My first Machine Learning project with Python

5 min readMar 30, 2020

When learning any new language/library/framework I always try to find some sort of complete small project to really understand how it works, so I get my hands on it in a controlled way.

On any Machine Learning project there are always some steps involved:

Definition of the problem trying to solve.
Preparation of the data set to work with.
Evaluation of algorithms.
Improvement of the results with predictions.
Presentation of the results.

Setup

But even before that, the setup needed can be intimidating with the number of packages, libraries, and modules available to apply Machine Learning for Python.

To me, as somebody with no previous Python experience, the easiest way to have everything (even the Python environment) has been through Anaconda, a distribution to manage multiple Python versions easy, providing a large collection of data science packages, including Machine Learning, and everything needed for this project.

I downloaded the latest Python version (3.7) till the date. It includes the Conda package manager, the Anaconda Prompt (terminal), and the Anaconda Navigator (GUI), although I did not use the latter because I wanted to focus on the Machine Learning code instead of the tool.

The script created needs to be saved in a .py file, and then from the Anaconda Prompt, it can be executed with the command python fileName.py

Libraries

As promised, with Anaconda, all libraries needed for this project should be already installed. To check them out, the versions can be printed with:

https://gist.github.com/S0lRaK/dce6a4697cbc765642ea4d3b5bc310fb

And then imported with the following:

https://gist.github.com/S0lRaK/713c9ab016ee804c07e953f82b57719d

Data set

The data used for this project is considered the “Hello, World!” for Machine Learning and statistics, the Iris flower data set, which has 4 features (sepals length and width, and petals length and width) all in centimetres from 50 samples of each Iris species (setosa, virginica and versicolor) for a total of 150. A fifth column is included in the data set which labels each sample with the species.
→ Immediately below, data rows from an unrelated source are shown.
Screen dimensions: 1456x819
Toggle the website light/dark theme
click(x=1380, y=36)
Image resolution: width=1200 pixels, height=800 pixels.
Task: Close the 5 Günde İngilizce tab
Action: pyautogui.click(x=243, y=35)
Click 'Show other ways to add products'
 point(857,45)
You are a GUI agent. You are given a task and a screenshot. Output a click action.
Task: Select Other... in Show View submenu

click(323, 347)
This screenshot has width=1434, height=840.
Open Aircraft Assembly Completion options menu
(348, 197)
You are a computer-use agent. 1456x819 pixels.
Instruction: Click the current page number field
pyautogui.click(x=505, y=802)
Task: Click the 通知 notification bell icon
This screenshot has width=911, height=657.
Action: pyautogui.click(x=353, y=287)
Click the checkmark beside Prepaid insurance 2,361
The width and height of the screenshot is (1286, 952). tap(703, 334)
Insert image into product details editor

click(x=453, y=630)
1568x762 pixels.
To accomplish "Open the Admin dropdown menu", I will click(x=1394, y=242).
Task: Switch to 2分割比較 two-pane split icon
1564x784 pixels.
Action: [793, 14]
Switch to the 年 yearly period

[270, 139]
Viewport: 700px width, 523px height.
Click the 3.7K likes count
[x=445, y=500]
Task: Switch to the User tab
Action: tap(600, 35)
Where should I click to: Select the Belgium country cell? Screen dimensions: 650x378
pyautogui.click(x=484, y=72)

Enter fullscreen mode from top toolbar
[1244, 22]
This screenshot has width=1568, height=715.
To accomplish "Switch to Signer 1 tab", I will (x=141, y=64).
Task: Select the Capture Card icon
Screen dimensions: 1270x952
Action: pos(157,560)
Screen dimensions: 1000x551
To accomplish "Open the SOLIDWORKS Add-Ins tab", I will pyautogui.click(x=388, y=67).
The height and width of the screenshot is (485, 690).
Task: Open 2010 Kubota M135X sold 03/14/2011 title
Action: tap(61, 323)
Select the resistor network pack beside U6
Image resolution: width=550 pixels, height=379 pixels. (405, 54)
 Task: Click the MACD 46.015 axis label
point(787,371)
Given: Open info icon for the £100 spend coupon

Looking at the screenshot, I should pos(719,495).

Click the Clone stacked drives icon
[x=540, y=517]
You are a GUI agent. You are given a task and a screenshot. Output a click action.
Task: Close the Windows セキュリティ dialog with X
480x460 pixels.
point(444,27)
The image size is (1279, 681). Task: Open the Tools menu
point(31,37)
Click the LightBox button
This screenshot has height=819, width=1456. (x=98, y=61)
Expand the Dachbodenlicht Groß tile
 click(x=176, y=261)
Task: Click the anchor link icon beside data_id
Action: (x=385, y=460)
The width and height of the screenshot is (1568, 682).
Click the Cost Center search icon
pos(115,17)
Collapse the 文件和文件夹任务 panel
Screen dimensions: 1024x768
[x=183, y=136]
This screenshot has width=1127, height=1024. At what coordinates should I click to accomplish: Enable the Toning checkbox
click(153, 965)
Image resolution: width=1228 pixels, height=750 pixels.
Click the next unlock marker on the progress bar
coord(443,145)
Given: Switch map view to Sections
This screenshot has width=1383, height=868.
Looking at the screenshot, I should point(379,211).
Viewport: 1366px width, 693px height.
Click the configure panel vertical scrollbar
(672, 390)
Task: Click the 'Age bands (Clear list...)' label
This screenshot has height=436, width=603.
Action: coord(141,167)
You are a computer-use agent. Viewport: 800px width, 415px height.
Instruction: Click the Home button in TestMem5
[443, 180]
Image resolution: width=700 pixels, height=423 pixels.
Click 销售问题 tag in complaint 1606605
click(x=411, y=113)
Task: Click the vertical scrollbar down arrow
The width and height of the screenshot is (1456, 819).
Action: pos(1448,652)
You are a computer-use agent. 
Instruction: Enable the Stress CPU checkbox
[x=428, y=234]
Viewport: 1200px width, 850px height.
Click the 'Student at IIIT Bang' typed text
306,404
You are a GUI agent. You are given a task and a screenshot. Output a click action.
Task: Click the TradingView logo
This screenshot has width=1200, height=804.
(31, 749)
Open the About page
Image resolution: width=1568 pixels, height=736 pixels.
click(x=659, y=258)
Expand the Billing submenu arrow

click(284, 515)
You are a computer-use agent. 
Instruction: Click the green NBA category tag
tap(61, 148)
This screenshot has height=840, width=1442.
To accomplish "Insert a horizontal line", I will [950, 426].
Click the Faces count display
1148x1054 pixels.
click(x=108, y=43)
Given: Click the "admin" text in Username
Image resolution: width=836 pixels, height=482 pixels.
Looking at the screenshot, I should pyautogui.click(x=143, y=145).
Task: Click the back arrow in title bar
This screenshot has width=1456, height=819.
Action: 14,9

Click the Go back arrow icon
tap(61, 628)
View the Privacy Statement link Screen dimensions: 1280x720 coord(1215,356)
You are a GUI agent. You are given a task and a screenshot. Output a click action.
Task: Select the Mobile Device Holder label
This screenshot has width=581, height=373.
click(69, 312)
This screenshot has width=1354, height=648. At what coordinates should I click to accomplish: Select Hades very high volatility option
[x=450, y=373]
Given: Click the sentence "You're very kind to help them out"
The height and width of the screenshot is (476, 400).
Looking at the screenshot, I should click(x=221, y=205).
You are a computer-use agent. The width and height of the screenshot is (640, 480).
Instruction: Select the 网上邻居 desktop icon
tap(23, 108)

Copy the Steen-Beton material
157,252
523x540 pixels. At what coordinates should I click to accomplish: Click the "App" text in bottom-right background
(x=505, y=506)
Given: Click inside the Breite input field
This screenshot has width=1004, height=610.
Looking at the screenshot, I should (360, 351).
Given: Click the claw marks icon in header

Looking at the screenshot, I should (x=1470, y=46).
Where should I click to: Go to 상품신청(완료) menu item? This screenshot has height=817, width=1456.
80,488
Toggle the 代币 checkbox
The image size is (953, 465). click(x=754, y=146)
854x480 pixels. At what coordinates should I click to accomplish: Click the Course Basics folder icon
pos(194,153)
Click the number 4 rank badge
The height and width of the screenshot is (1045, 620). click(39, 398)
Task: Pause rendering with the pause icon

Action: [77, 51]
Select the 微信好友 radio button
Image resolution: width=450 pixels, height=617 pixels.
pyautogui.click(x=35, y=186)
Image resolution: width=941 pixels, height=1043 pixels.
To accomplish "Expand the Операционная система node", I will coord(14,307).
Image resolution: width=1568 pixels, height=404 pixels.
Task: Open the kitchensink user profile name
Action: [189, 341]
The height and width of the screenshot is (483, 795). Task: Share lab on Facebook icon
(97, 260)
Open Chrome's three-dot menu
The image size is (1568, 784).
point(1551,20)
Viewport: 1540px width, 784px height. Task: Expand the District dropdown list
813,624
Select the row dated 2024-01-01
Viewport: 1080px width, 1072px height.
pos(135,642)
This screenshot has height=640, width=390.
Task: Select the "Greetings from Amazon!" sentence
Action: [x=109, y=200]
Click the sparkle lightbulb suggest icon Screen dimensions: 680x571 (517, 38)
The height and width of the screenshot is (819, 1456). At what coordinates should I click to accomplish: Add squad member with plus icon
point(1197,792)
This is a classification problem, which is a type of supervised Machine Learning technique.

Using the library pandas the data can be loaded with the specification of the data columns:

https://gist.github.com/S0lRaK/93de608325905e0c157c113eedd1f9db

To look at the data just loaded there are a few useful commands to get a grasp of the overall amount, types, statistics, and distribution.

https://gist.github.com/S0lRaK/f3d2b460107eb5425c6879d596de8b2a

Visualization

Having a basic idea through tables about the data is a good starting point, but it might help to visualize it. There are two types of plots that can help in this case: univariate and multivariate.

The univariate plots help understand better the distribution of values for each feature individually. Because the data is all numeric, box and histogram plots can be used.

https://gist.github.com/S0lRaK/20c22fa1e98961ad9699567b0c4a321f

The multivariate plots help identify the relationship between the features. For this, a scatter matrix plot is used.

https://gist.github.com/S0lRaK/f52160630384a0a015bccc8d119b3c7b

Evaluation

In order to evaluate the algorithms to be applied for the problem, a validation data set is needed to test the models. Part of the original data set is split (in this case 20%) to evaluate, while the rest (80%) is used to train the models.

https://gist.github.com/S0lRaK/b5639518b24f6c021e7e4e83ac827542

Explanation of the array slicing technique used can be found on this Stack Overflow question.

There are many algorithms that can be used but for this problem, these are used to build the models:

Simple Linear

Logistic Regression (LR)
Linear Discriminant Analysis (LDA)

Nonlinear

K-Nearest Neighbors (KNN)
Classification and Regression Trees (CART)
Gaussian Naive Bayes (NB)
Support Vector Machines (SVM)

https://gist.github.com/S0lRaK/980729e1304615afdcf1dea33a0a7c9d

To test the models a 10-fold Cross-Validation is used, which distributes evenly the dataset in 10 parts, training on 9 and testing on 1, repeating it for all combinations of train-test splits (evaluating the model 10 times) using the accuracy metric.

https://gist.github.com/S0lRaK/153d64cadb561920bc2c96aa8ff7d6e9

In this case, the SVM got the highest estimated accuracy from all the models with 98%. A comparison between the models can be again better seen with a plot:

https://gist.github.com/S0lRaK/21356ce7ba101a7a5e6cfec1011f2cf8

Prediction

Because the SVM algorithm is backed by the results as the most accurate model, it is the best choice to try the validation data set on it. This gives an extra objective test of the accuracy of the model.

https://gist.github.com/S0lRaK/e078a9562b93b535e73d97df7684aaf9

It gives an accuracy of 96%, indicating the confusing data, and showing the precision classifying each flower.

With this project as an example, I feel to have a better idea of the needed elements in a Machine Learning problem, and I can use it as a template for other data sets or expand it with more complicated (not so similar) data, without being an expert on the algorithms or on Python, which we’ll eventually be learned.

This article has been written in my own words following Jason Brownlee’s post, which has been very useful to walk through the steps involved in a Machine Learning project to my class. Kudos for him!